I did not expect the case’s appearance on television to take things forward, nor do I think it eventually did. But that evening I naturally felt obliged to be in front of my television set in Findon, as I knew Elsie would be in Hampstead. Geraldine’s last known movements and the finding of the body were reported in detail, with just a few significant facts withheld, as I believe is customary in these cases. (Fairfax would have no truck with the media, so appeals to the public via the television are an aspect of police work that I have never researched.) The presenter made it clear that the police saw this as just one of a series of murders committed in West Sussex, and ended by appealing for information concerning the whereabouts of Mr George Peters, who the police thought might be able to help them with their inquiries. Mr Peters was urged to contact them if only to rule himself out of the investigation. (‘Oh, right,’ I thought. ‘I’m sure he’ll be only too happy.’)

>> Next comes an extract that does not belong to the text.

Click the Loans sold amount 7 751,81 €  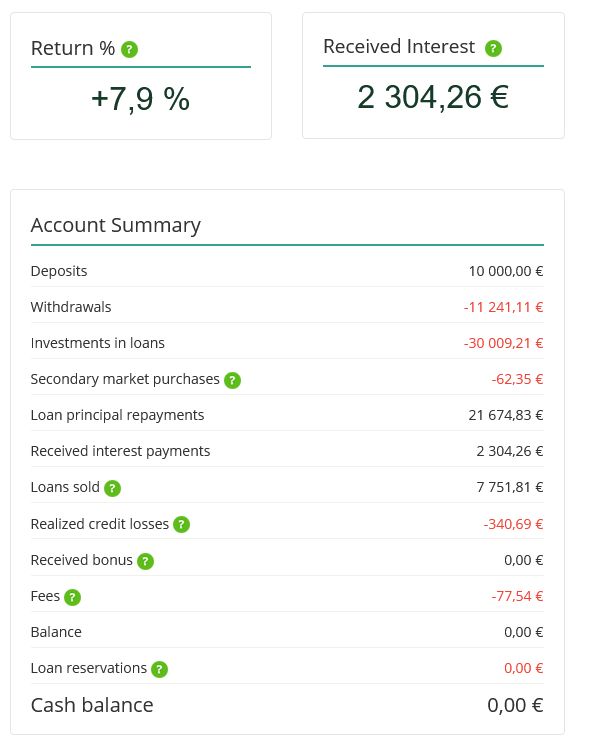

Of course, it was not the only case featured that evening and again I was struck by the patterns, the coincidences. There were strange parallels, for example, in another case – one Mary Jones of Margat
e, whose face now appeared on the screen, smiling shyly. Miss Jones too had had a failing business, though in her case it had been a design consultancy. On the day of her disappearance, she had visited Bournemouth to make a presentation to a company that she hoped would offer her some work. She was deeply in debt and this was, acquaintances had darkly told the police, a meeting that she saw as her last chance to save her business from failure. She had arrived in Bournemouth by train and allowed ample time for a meeting that she expected might take two hours; it had in fact been curtailed after fifteen minutes. She was informed that her approach was not one that would suit the client concerned: they had no wish to waste any more of her (or their) time. She thanked them politely and left, saying that she would perhaps visit a local art gallery before catching the return train. She was never seen again, other than the obligatory blurred image on a security camera in a department store. A little later £400 was withdrawn from her bank account in two separate transactions using her cash card.

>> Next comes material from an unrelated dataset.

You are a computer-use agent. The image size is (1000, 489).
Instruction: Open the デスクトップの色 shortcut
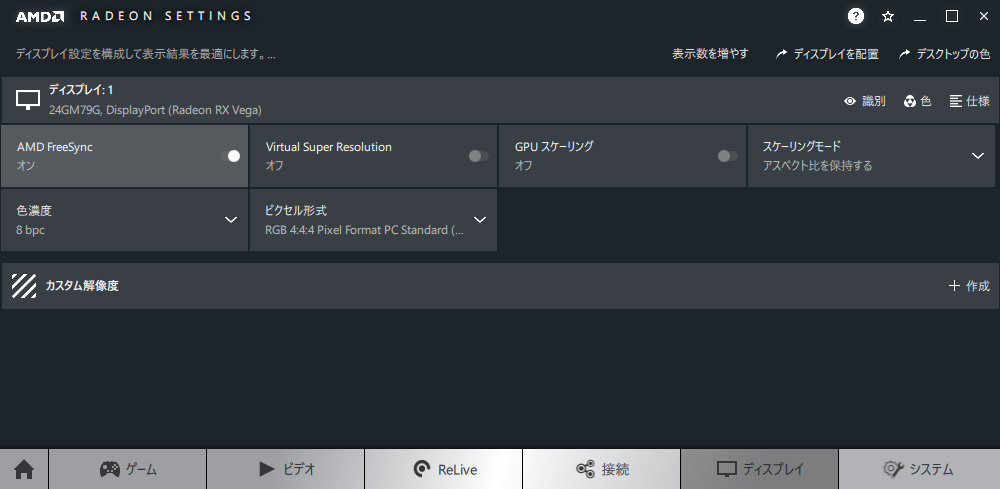pos(945,54)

She had no close family and, it seemed, few friends. It had been over two weeks before anyone even thought to report her missing. We had been treated to a few charming shots of Bournemouth, but now Mary’s picture was flashed up on the screen again. Had anyone seen her on the day of her disappearance in September or in the weeks that followed? She smiled at us out of the television, in a picture taken at a party perhaps or on a rare day out. ‘I’m probably dead, but please don’t trouble yourself on my account,’ it seemed to say. You felt that this lightly freckled face could have been quite pretty, given even minimal effort, but the long mousy hair did not flatter her, nor did her lack of make-up. Her dress, as far as one could tell, looked drab and old-fashioned. You could almost see her at the presentation: shy, diffident, lacking in confidence, bound not to succeed. In one small vignette you saw an entire life of humiliating failure. ‘Where did she go after the meeting?’ asked the presenter. Had we seen her? Could we help? But you could have passed her a dozen times in the street without noticing her. So, no, probably not.